**EXERCISE BRIEF**
Retype, word for word, each line between the lines holding "Disclaimer (264, 2509)" and "[button] (293, 334)", inclusive, and leave the rest of the data alone.

**RECORDS TO PROCESS**
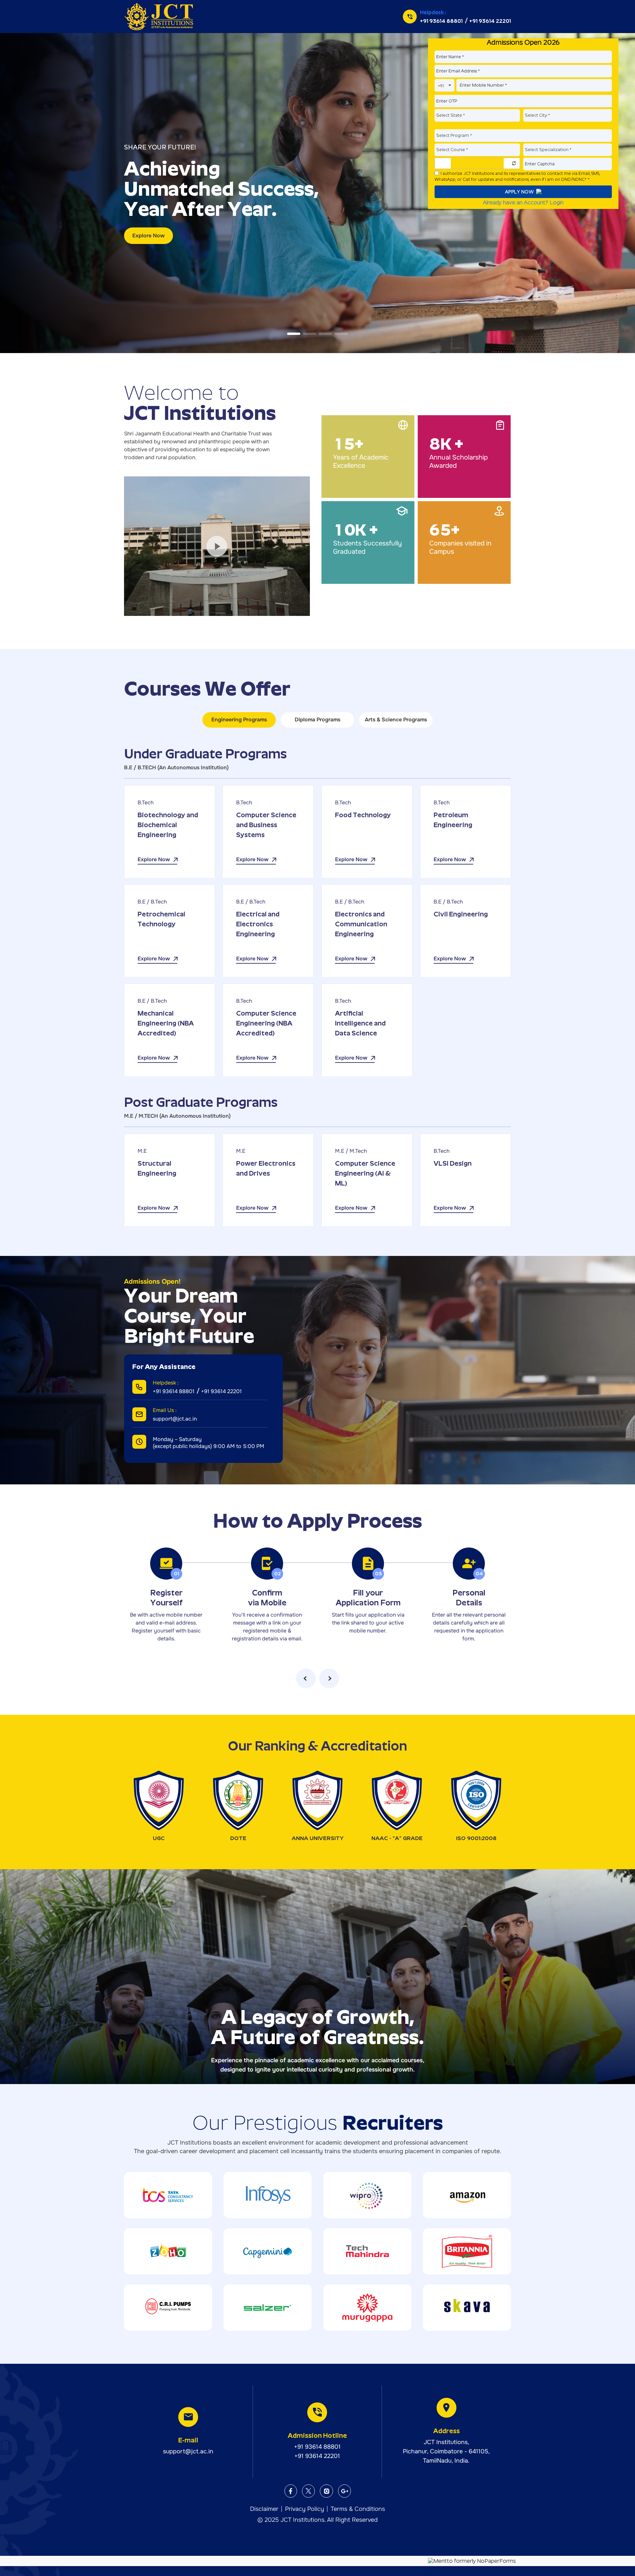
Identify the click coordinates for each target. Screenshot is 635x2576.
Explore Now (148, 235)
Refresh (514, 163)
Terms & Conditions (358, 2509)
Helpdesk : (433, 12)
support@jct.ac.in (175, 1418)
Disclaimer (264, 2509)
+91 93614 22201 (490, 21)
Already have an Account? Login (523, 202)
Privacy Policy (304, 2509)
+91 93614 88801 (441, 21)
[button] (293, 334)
---
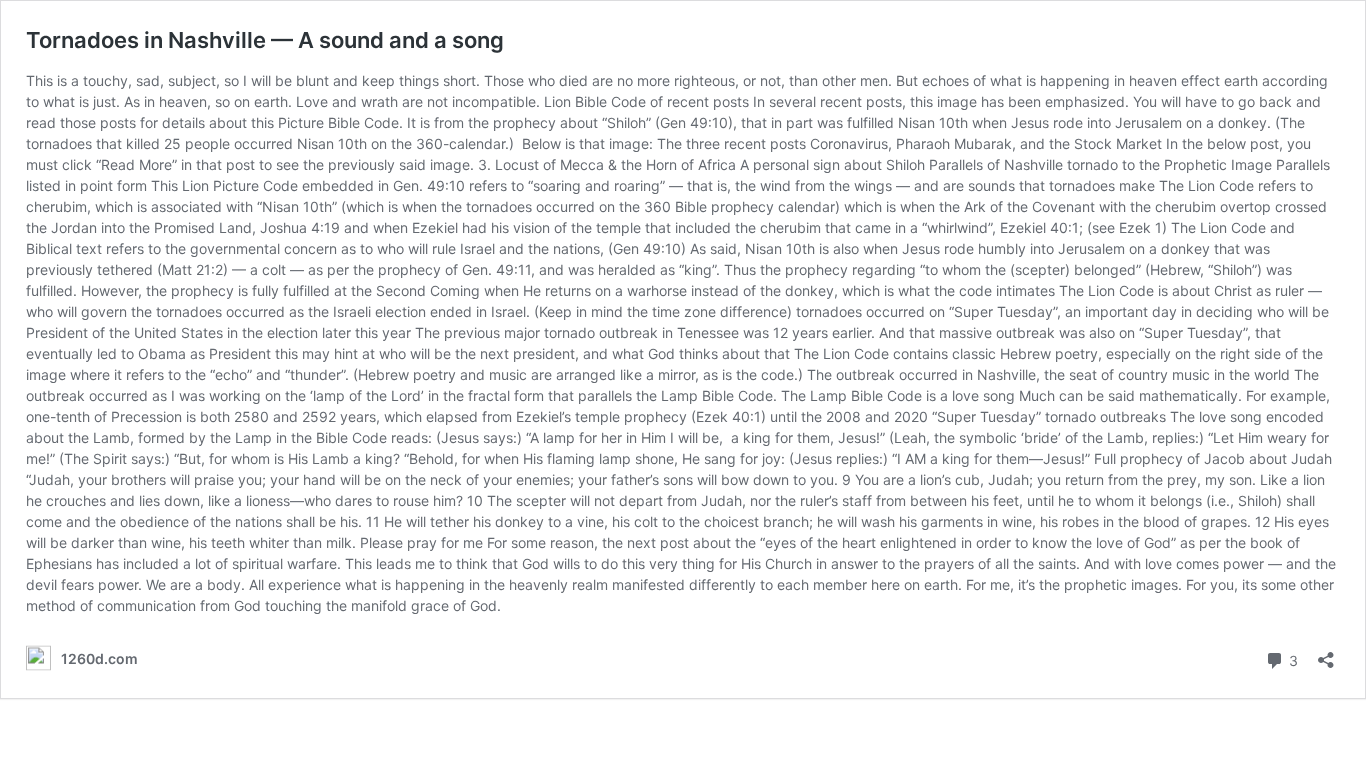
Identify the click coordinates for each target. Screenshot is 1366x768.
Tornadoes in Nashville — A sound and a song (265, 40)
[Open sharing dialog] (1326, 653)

**REPLY TO THE TASK**
Disclaimer (264, 2509)
+91 93614 22201 (490, 21)
Already have an Account? Login (523, 202)
Privacy Policy (304, 2509)
+91 93614 88801 (441, 21)
[button] (293, 334)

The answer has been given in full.